This is a question in regards to an Enterprise product.

Consider a selection menu -

Option 1

help text (2 liner max)

Option 2

help text (2 liner max)

Option 3

help text (2 liner max)

Notes -

1) This help text was added below the Options as there was feedback from new users that the Option Label itself was not sufficient to communicate the intent of the option.
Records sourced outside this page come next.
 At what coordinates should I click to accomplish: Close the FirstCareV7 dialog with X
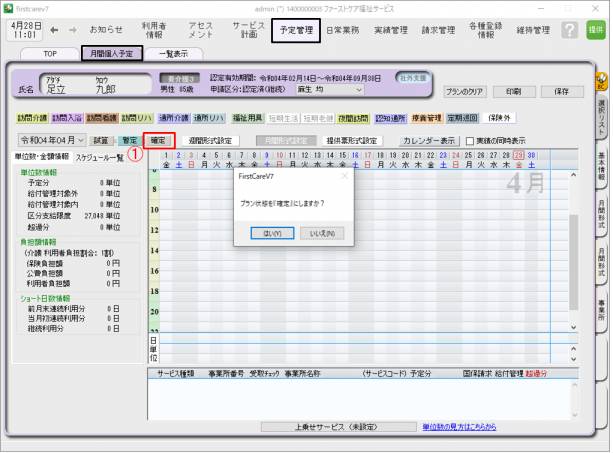[345, 176]

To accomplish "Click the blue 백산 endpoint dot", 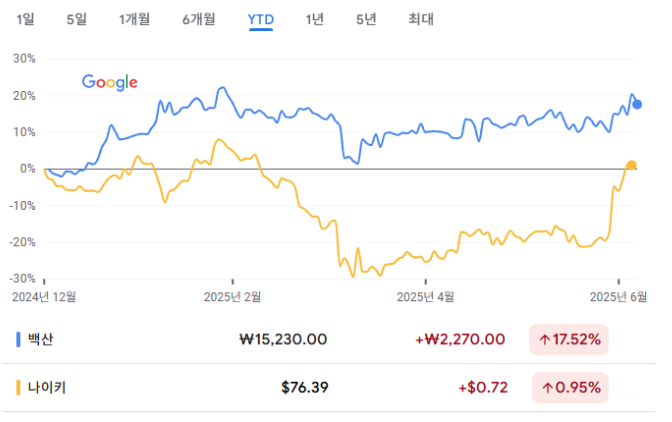I will point(637,105).
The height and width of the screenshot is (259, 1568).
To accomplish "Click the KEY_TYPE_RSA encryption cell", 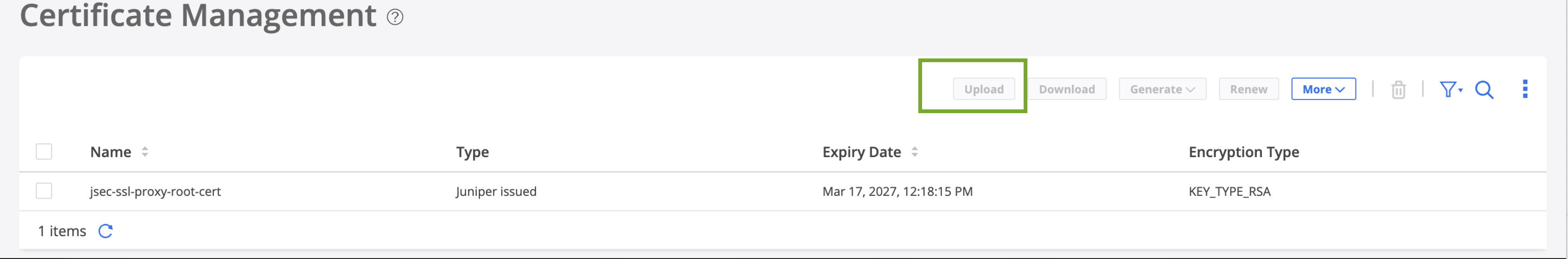I will [1230, 192].
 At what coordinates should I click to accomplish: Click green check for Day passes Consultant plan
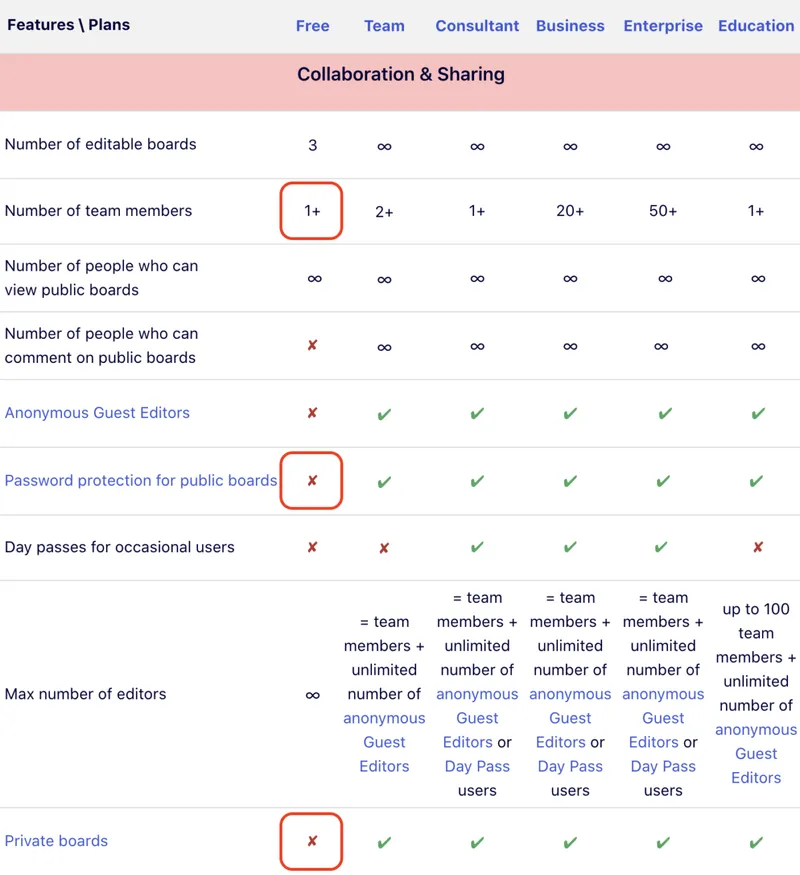(x=477, y=547)
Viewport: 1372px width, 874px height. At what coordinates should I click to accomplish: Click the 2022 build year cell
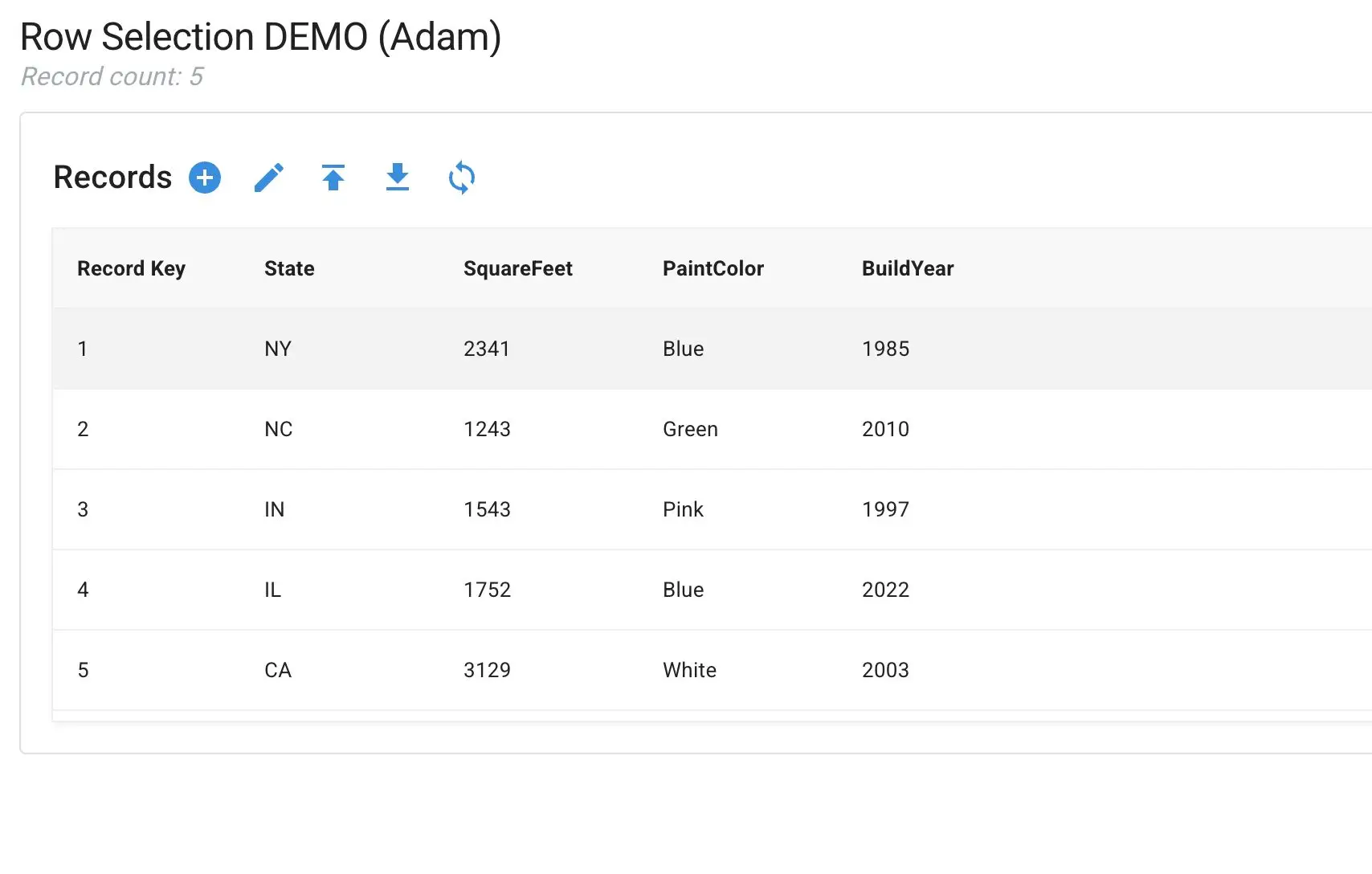coord(885,590)
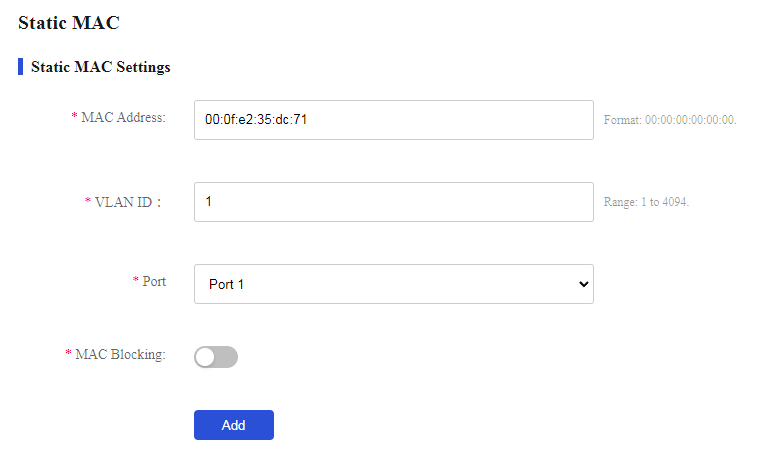Viewport: 757px width, 456px height.
Task: Click the blue Add button
Action: pos(234,425)
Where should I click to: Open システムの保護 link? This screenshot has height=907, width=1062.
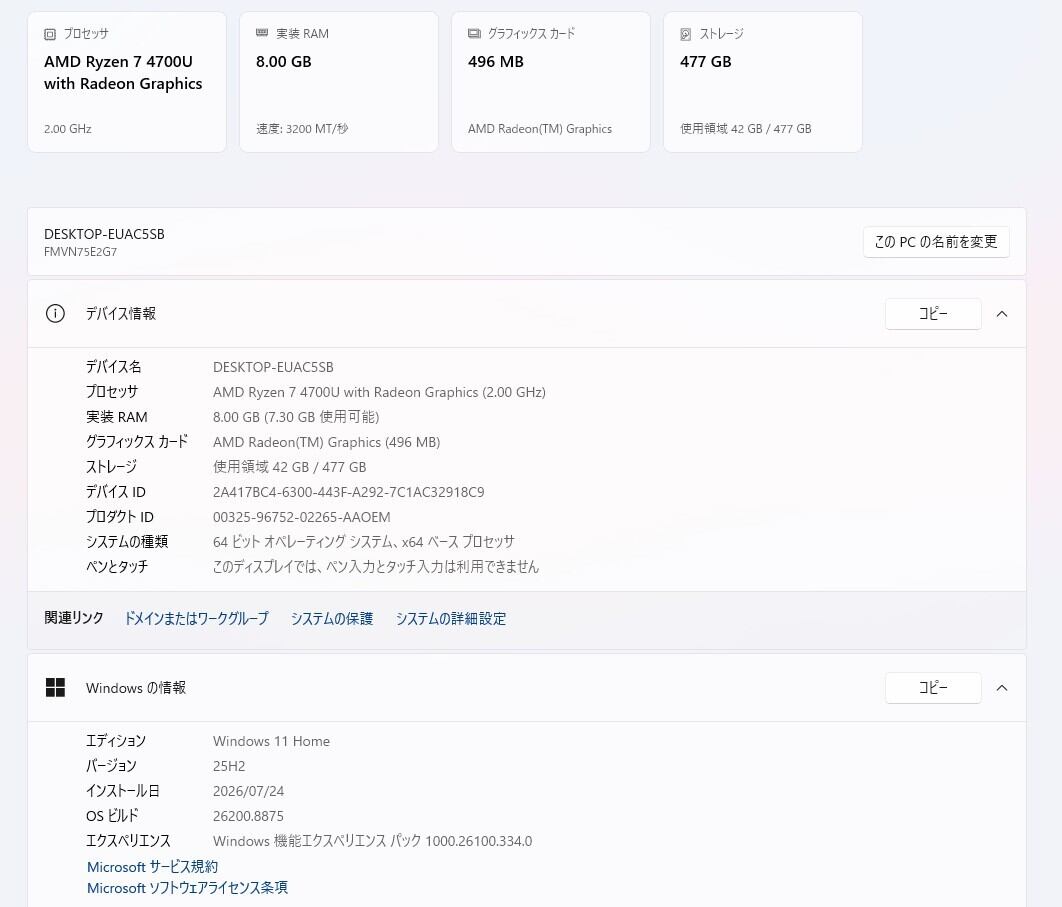(x=332, y=618)
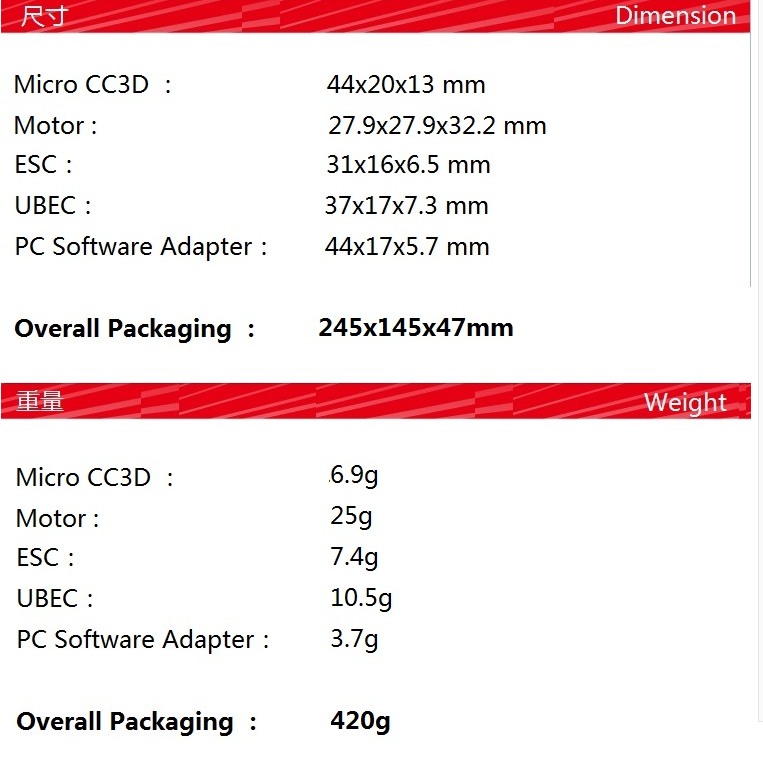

2) Advanced users have come back saying that they do not need to see the help text every time as they are well aware of the options. This is very much understandable.

Questions -

Our product has both ends of the user expertise spectrum fairly distributed. Also, let's note that users graduate overtime. A tooltip cannot be used as we have seen very less usage of the same and creates extra friction for new users, compared to immediate help. Considering that standard interaction design principles recommend designing for the 'Intermediate User' (Alan Cooper, Dan Normal) - is tooltip the only way out? Or are there other thoughts?

Please advice. Thanks!

1 Answer 1


I would say that you need to consider the fact that there will be new users continually added to the system, so even if the existing design is not useful to the more advanced users (and have been designed to suit the new users), you should still keep it in some form.

It is commonly to try and track the balance/ratio of new versus existing users as well as the issues raised by users to help make these types of decisions. It is better to take a data-driven approach to design for these types of scenarios.